- Developer: 4004/482 ZO Svazarmu
- Designer: Tomáš Švec
- Programmer: Karel Šuhajda
- Writer: Karel Šuhajda
- Composers: Jean-Michel Jarre and Limahl
- Platforms: PMD 85, Sharp MZ and Atari ST
- Release: 1989 (PMD 85) 1990 (Sharp MZ) 1992 (Atari ST)
- Genre: Maze game
- Mode: Single-player

= Hlípa =

1989 video game

Hlípa is a 1989 video game developed by two developers from Prague. It is a maze game which is considered to be the most complex game for PMD 85. The game was later ported to Atari ST and Sharp MZ.

==Development==
The game was created in 1989 by Karel Šuhajda.
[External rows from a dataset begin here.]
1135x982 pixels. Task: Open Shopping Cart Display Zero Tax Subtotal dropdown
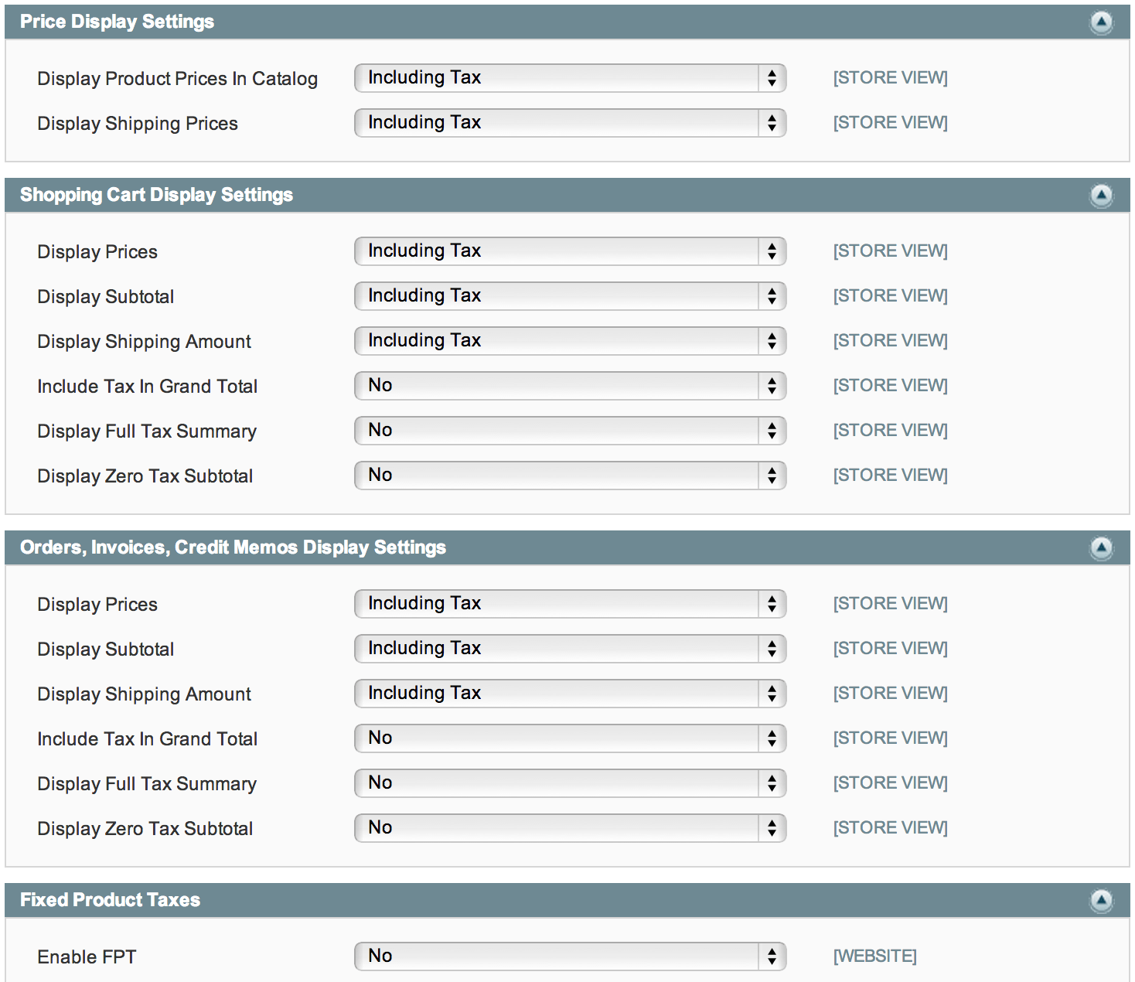570,476
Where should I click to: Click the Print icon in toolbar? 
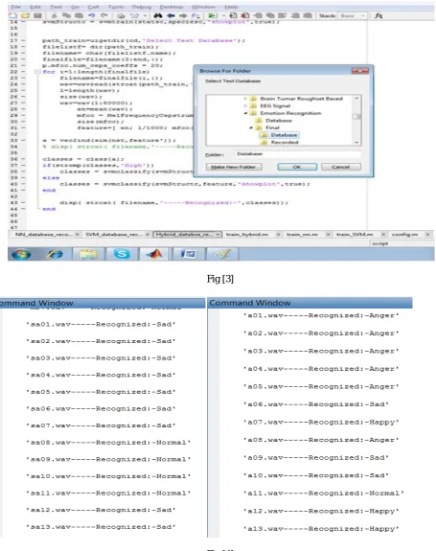(121, 16)
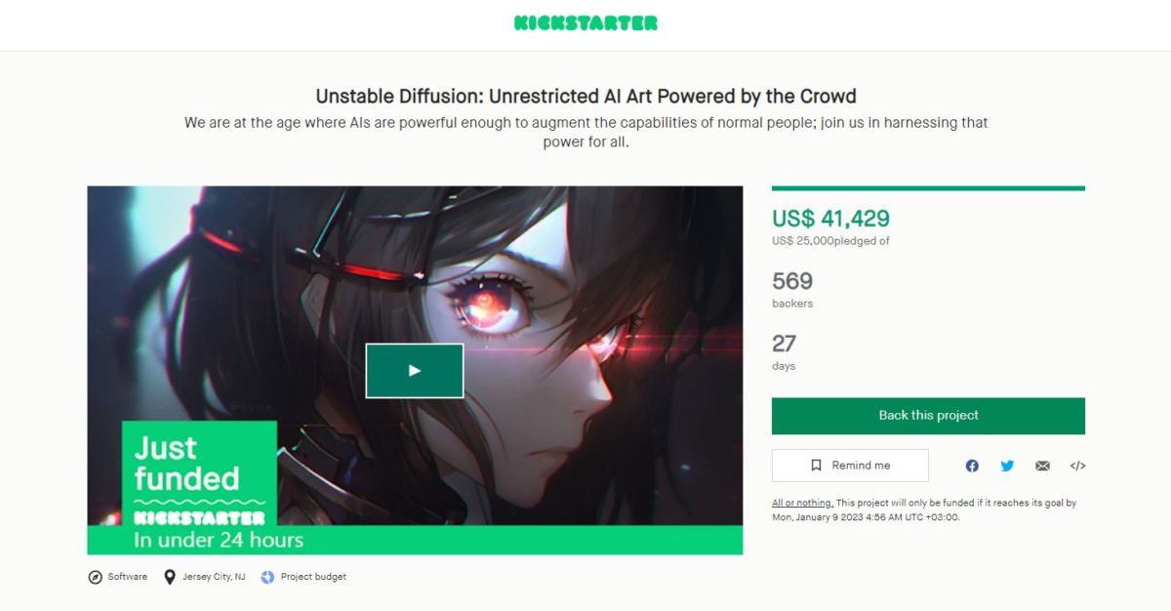Click the Unstable Diffusion project title
1171x611 pixels.
586,97
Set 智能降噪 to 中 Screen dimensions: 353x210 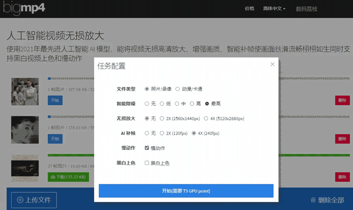tap(177, 104)
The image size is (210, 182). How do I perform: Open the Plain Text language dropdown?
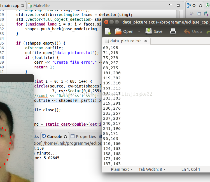tap(122, 169)
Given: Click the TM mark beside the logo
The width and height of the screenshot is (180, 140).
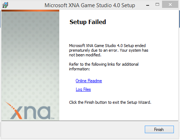Looking at the screenshot, I should [x=53, y=118].
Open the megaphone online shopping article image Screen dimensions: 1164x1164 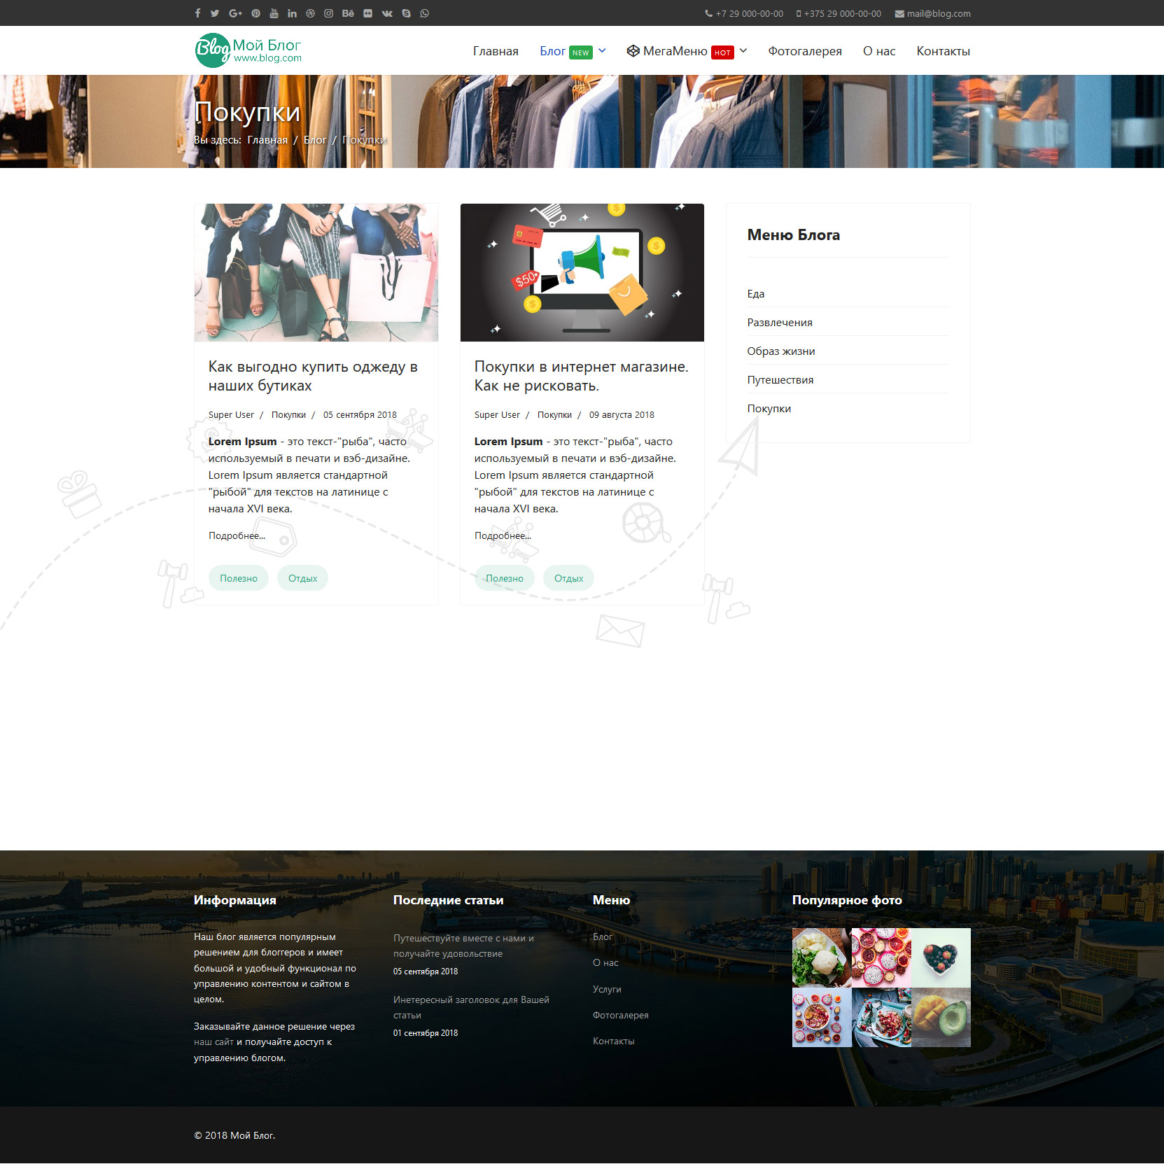coord(582,272)
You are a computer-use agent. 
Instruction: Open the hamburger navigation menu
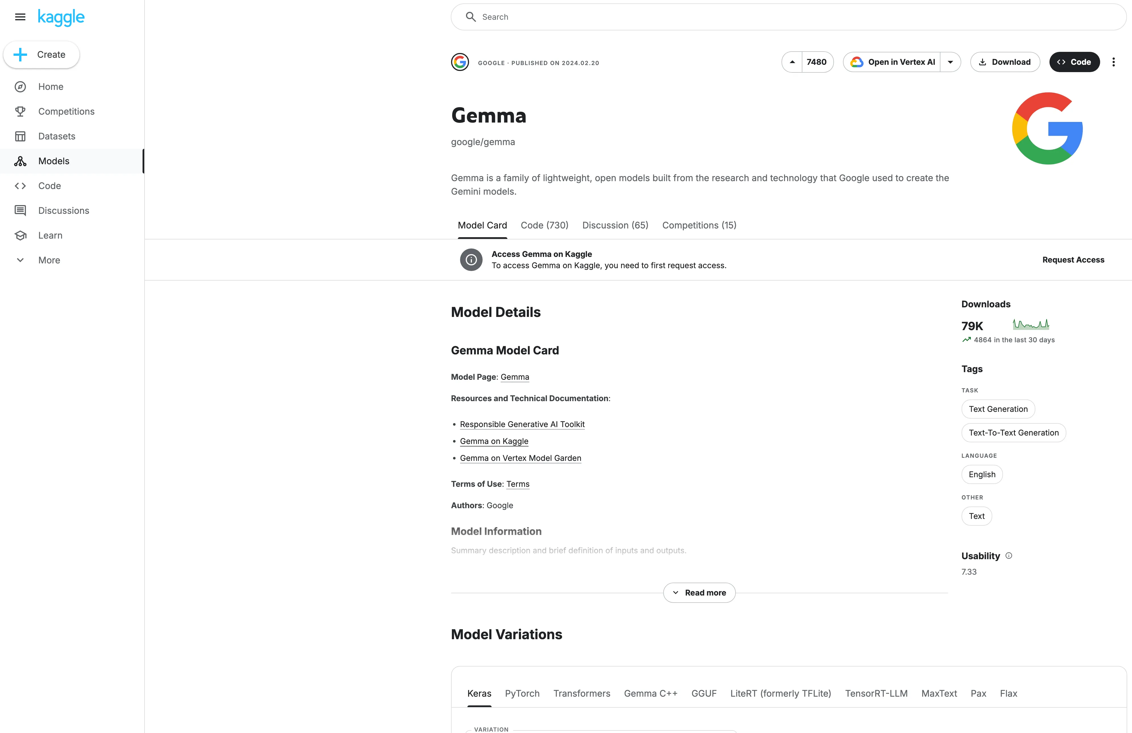pos(20,17)
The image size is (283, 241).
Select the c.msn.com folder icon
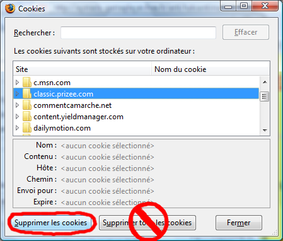coord(27,83)
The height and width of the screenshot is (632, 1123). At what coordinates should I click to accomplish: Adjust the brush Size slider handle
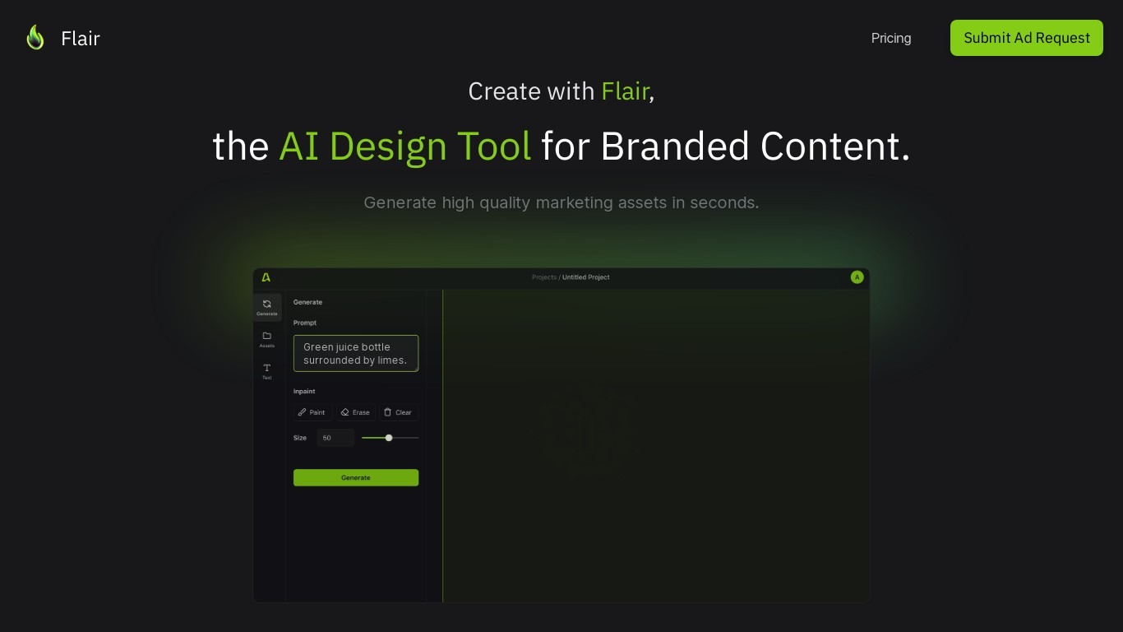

The idea of the game came from a discussion with his girlfriend in which he mentioned a word Hlípa as a possibility to be a shortening of words hlídané parkoviště (guarded parking). He later realised that Hlípa could be some kind of amoeba. He decided to make a game about this creature. As an inspiration he had his older game 3D-Mikrotron and Knight Lore. He was helped by his friend Tomáš Švec who made a design of the game world consisting of 256 areas. Šuhajda created the programming and wrote a story. The game was programmed in DAM Assembler. The game was finished in 1989.

Šuhajda started to work on a port for Sharp MZ-800 after the release of Hlípa for PMD-85. He decided to make the game colourful as the original version was black-and-white. The problem was that he had only a monochrome monitor and had to guess the setting of colours. He later admitted that he guessed these colours unsuccessfully. The Sharp MZ Version was released in 1990. In 1992 the game was released for Atari ST with better set of colours.

== Plot and Gameplay ==

The Beginning of the game. Hlípa can be seen in the middle. The thing moving around is Sivram. Ploxons can be seen in corners.

The game follows a member of Hlípa nation. Hlípas are some kind of amoeba. Their homeworld is a planet Danepa. They have to face another nation – Sivrams. There are two kinds of Sivrams. The first ones are not very smart but working Falmons while the other ones are intelligent but moveless Ploxons. If a Falmon touch Hlípa, he dries his body and kills him. On the other hand, if Hlípa touches Ploxon he breaks up. Hlípas decide to get rid of Ploxons who control the nation of Sivrams. The protagonist is smuggled to the capital of Sivrams deep in underground. There he has to find 6 ruling Ploxons and kill them but the whole city is a huge complex of corridors and finding Ploxons is a very hard task.

When the player completes the task and kills the last of Ploxons, Hlípa disappears and is seen with a crown on head while standing on a platform resembling a throne. A text is seen congratulating the player and saying that the heroic act of the Hlípa shall be remembered by nation of Hlípas. When the Hlípa dies, its body will be spilt into a crystal bottle.

The game uses 3D isometric graphics with sophisticated animations. The player controls a character of Hlípa and has to find 6 crowns that represent Ploxons. He has to avoid Falmons who kill him. He can also use a complex system of canals. If player leaves Hlípa alone for a few moments it starts to run around by itself which can cause much trouble to the player.

== Trivia ==
- The basic design of the opening screen was made by Vlastimil Veselý from VBG Software.
- The game is inspired by Knight Lore.